Top of EXCERPTED PASSAGE

OPS 5112
- Names: Navstar 2 NDS-2 GPS I-2 GPS SVN-2
- Mission type: Navigation Technology
- Operator: U.S. Air Force
- COSPAR ID: 1978-047A
- SATCAT no.: 10893
- Mission duration: 5 years (planned) 3 years (achieved)

Spacecraft properties
- Spacecraft: Navstar
- Spacecraft type: GPS Block I
- Manufacturer: Rockwell Space Systems
- Launch mass: 758 kg (1,671 lb)
- Dimensions: 5.3 meters of long
- Power: 400 watts

Start of mission
- Launch date: 13 May 1978, 10:34:00 UTC
- Rocket: Atlas F / SGS-1 (Atlas-49F)
- Launch site: Vandenberg, SLC-3E
- Contractor: Convair General Dynamics
- Entered service: 14 July 1978

End of mission
- Deactivated: 16 July 1981

Orbital parameters
- Reference system: Geocentric orbit
- Regime: Medium Earth orbit (Semi-synchronous)
- Perigee altitude: 19,952 km (12,398 mi)
- Apogee altitude: 20,084 km (12,480 mi)
- Inclination: 63.10°
- Period: 711.30 minutes

= OPS 5112 =

American navigation satellite used for GPS

OPS 5112, also known as Navstar 2, NDS-2, GPS I-2 and GPS SVN-2, was an American navigation satellite launched in 1978 as part of the Global Positioning System development programme. It was the second of eleven Block I GPS satellites to be launched.

== Background ==
Global Positioning System (GPS) was developed by the U.S. Department of Defense to provide all-weather round-the-clock navigation capabilities for military ground, sea, and air forces. Since its implementation, GPS has also become an integral asset in numerous civilian applications and industries around the globe, including recreational used (e.g., boating, aircraft, hiking), corporate vehicle fleet tracking, and surveying. GPS employs 24 spacecraft in 20,200 km circular orbits inclined at 55°. These vehicles are placed in 6 orbit planes with four operational satellites in each plane.

Bottom of EXCERPTED PASSAGE

> [SET OF TASKS]
1. In the OPS 5112 article, on what date was the satellite deactivated?
2. Carry the OPS 5112 article forward from its final sentence about the six orbit planes.

Top of ENTRIES SHOWN

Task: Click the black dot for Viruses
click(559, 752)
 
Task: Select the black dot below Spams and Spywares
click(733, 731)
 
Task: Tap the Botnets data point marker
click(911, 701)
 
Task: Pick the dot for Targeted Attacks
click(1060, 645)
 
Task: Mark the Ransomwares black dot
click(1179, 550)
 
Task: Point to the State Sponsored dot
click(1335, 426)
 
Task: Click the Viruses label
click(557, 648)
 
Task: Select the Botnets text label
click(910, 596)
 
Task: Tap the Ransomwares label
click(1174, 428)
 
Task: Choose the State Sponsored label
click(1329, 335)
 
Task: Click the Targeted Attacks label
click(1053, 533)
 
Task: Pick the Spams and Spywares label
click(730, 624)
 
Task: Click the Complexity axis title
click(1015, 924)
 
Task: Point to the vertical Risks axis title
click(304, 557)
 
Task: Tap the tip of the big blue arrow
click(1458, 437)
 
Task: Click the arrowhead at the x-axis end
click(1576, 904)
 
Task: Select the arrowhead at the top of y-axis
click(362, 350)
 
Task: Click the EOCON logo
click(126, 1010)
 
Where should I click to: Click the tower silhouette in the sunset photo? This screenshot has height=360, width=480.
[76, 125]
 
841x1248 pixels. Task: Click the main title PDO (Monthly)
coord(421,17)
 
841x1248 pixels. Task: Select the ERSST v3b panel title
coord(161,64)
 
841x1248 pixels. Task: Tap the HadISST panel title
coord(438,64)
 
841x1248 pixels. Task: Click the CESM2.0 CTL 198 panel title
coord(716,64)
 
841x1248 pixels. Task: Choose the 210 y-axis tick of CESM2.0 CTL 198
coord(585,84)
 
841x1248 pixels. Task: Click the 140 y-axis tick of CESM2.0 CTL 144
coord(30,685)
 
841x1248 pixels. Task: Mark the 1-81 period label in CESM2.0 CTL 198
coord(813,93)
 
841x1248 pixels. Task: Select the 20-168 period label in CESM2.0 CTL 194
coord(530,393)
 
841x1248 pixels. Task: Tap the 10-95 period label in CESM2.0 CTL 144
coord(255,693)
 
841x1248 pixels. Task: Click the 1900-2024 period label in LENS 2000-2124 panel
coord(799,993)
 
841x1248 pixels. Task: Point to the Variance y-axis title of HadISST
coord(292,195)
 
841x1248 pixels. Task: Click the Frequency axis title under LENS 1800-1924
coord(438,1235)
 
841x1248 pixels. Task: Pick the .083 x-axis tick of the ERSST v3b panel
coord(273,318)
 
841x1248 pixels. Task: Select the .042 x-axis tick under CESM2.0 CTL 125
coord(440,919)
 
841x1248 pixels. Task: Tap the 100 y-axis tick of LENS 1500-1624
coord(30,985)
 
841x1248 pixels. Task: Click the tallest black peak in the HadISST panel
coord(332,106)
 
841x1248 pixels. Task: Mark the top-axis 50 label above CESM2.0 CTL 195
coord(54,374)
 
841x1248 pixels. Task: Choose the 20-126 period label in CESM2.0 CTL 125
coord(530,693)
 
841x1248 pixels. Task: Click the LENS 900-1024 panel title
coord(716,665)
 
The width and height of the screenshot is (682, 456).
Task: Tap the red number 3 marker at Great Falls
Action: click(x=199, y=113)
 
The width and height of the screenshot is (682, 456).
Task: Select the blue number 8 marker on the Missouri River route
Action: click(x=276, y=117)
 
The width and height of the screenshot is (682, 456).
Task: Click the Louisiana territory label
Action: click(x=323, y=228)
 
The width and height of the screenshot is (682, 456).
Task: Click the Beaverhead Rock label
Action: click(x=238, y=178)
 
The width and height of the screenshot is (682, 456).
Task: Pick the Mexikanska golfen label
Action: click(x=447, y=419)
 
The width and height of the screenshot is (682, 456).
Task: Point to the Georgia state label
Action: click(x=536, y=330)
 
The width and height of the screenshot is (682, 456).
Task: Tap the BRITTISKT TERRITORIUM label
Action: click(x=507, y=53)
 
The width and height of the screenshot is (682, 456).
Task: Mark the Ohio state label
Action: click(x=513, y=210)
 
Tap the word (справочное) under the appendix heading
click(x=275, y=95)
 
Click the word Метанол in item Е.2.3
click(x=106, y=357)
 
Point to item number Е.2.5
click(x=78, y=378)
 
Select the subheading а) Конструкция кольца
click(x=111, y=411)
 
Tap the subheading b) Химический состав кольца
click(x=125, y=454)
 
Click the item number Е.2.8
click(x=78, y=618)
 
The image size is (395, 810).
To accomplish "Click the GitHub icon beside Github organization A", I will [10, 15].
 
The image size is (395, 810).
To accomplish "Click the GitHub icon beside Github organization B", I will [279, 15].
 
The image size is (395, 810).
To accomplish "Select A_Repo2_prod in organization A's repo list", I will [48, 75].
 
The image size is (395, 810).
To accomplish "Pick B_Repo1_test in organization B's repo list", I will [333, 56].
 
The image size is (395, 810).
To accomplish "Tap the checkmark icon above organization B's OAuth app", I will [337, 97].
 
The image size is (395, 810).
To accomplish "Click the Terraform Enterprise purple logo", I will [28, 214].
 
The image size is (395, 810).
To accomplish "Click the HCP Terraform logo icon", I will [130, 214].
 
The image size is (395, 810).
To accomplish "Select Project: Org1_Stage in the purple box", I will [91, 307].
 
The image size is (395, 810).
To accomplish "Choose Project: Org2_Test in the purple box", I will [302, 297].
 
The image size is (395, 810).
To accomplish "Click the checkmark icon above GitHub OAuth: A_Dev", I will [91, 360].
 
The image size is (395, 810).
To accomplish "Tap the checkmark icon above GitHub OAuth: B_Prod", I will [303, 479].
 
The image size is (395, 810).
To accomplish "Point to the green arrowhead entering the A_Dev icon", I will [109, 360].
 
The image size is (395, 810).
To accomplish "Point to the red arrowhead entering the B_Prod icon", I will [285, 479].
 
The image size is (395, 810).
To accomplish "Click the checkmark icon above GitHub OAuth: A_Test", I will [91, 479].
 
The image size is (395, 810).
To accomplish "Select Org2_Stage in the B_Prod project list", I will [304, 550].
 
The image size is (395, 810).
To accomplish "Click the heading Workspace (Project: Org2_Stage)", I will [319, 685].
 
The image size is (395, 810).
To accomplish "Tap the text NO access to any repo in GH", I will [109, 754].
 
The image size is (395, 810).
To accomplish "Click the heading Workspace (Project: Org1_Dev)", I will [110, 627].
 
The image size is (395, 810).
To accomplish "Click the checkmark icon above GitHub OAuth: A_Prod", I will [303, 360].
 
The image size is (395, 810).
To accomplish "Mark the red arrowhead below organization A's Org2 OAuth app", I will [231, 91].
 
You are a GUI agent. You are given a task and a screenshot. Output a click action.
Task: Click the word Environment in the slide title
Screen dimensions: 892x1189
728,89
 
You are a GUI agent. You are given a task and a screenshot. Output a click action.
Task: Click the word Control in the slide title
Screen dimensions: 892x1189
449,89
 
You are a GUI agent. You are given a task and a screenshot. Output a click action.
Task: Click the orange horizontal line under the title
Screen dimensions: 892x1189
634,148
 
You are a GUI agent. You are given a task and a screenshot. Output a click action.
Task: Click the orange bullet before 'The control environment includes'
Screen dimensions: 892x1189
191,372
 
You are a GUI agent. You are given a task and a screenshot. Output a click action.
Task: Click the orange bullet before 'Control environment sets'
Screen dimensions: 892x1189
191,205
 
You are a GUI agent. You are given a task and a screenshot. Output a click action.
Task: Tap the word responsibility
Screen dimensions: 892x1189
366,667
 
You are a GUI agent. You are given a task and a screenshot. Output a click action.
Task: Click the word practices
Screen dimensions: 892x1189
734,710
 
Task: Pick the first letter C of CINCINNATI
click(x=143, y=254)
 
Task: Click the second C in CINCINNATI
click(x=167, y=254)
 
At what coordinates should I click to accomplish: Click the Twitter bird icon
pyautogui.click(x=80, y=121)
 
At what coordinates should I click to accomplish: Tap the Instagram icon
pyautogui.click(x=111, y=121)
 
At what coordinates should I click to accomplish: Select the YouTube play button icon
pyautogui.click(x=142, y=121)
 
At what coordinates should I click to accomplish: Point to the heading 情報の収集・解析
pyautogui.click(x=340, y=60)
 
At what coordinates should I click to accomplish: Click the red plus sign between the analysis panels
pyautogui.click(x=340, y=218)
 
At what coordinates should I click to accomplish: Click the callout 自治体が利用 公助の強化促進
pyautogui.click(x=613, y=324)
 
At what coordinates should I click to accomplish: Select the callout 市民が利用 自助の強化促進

Bottom of ENTRIES SHOWN

> [LIST OF ANSWERS]
1. 16 July 1981

2.
== Spacecraft ==
The first eleven spacecraft (GPS Block 1) were used to demonstrate the feasibility of the GPS system. They were 3-axis stabilized, nadir pointing using reaction wheels. Dual solar arrays supplied over 400 W. They had S-band (SGLS) communications for control and telemetry and UHF cross-link between spacecraft. They were manufactured by Rockwell Space Systems, were 5.3 m across with solar panels deployed, and had a design life expectancy of 5 years. Unlike the later operational satellites, GPS Block 1 spacecraft were inclined at 63°.

== Launch ==
OPS 5112 was launched at 10:34 UTC on 13 May 1978, atop an Atlas F launch vehicle with an SGS-1 upper stage. The Atlas used had the serial number 49F, and was originally built as an Atlas F. The launch took place from Vandenberg Space Launch Complex 3 (SLC-3E) at Vandenberg Air Force Base, and placed OPS 5112 into a transfer orbit. The satellite raised itself into medium Earth orbit using a Star-27 apogee motor.

== Mission ==
By 14 July 1978, OPS 5112 was in an orbit with a perigee of 19952 km, an apogee of 20084 km, a period of 711.30 minutes, and 63.10° of inclination to the equator. The satellite had a design life of 5 years and a mass of 758 kg. It broadcast the PRN 07 signal in the GPS demonstration constellation, and was retired from service on 16 July 1981.